The $820 million NASA Mars Exploration Rover project also includes a twin golf cart-sized rover, Opportunity. That robot is set to reach the opposite side of Mars from its sibling on Jan. 24.

Just three hours after the unmanned robot landed, it began zipping the first black-and-white images of its surroundings to Earth, 106 million miles distant at the time.

"It was so gorgeous to see the horizon in the pictures. It's what we'd been imagining for so long," said Julie Townsend, a mission avionics engineer.

The first images from Spirit showed a flat plain, deserted save for rocks — none more than a foot high — scattered across the landscape.

The scene enthused scientists, eager to send the rover prospecting among the rocks for evidence that the landing site once was awash in water.

On Monday, tired but punchy scientists said they dubbed Spirit's first target "Sleepy Hollow." They believe the 30-foot-diameter depression is a dust-filled impact crater, one of dozens that pock an otherwise flat landscape.

Over the next three months, Spirit will look for geologic evidence that Mars was once warmer, wetter and perhaps more conducive to life.

Scientists continued to perform health checks on the rover. A science instrument that malfunctioned on the way to Mars was found to be in perfect working order. The instrument, a Mossbauer spectrometer, was designed to analyze iron-bearing minerals in the rocks and soil.
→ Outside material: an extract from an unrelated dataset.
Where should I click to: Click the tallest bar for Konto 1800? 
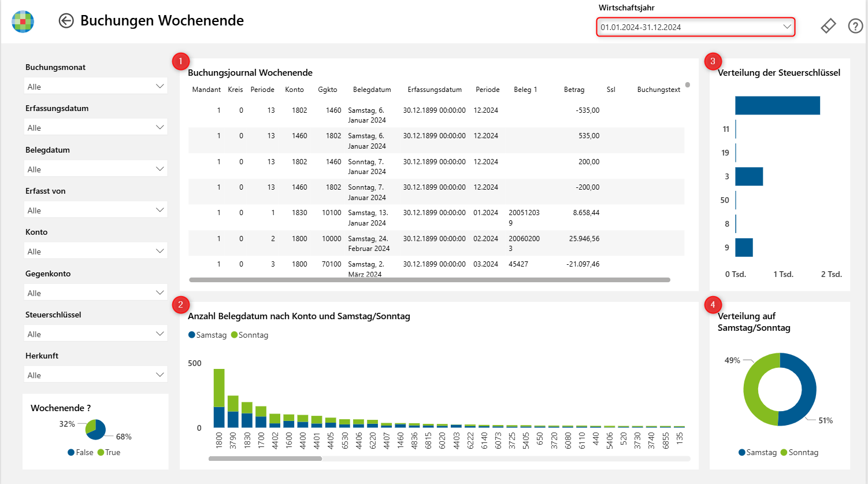tap(219, 398)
The rover remained in a folded, crouched position atop its lander. On Monday, Spirit was to cut the second of three cables linking it to the four-petaled lander and begin a three-day unfolding process.

But the six-wheeled Spirit will not roll away to begin roaming the Red Planet for another week. Even though it could reach "Sleepy Hollow" in a day's drive, a cautious NASA may break up the trip into several days.

"We haven't earned our martian drivers' licenses yet," Squyres said.

"Sleepy Hollow" lies about 40 feet from where the rover alighted. The 3-D images also show a cluster of hills on the horizon, thought to be less than two miles away. The flatness of the terrain has buoyed the hopes of scientists eager to push beyond the horizon and roam the martian plain.

Scientists determined that two objects believed to be rocks partially obstructing the ramp Spirit will use to roll down to the surface are actually bits of air bag. NASA planned to retract the air bags to clear the way.

There were a few other minor concerns: The current in one of two motors that drive the rover's high-gain antenna was spiking intermittently. And dustier-than-expected conditions meant Spirit's solar panels were generating just 83 percent of the expected amount of power. Neither condition threatened the overall mission, NASA said.

Spirit made an apparently flawless landing in Gusev Crater, a Connecticut-sized basin scientists believe once contained a brimming lake.

Numerous other missions to Mars have ended in spectacular failure, with some spacecraft crashing or blowing to pieces.

Spirit's successful landing bucked the trend of failed missions to Mars. Just one in three past attempts to land on the planet has succeeded. British scientists said Sunday they would keep trying to contact their probe, the Beagle 2, which was supposed to land on Mars on Christmas.

The Associated Press contributed to this report.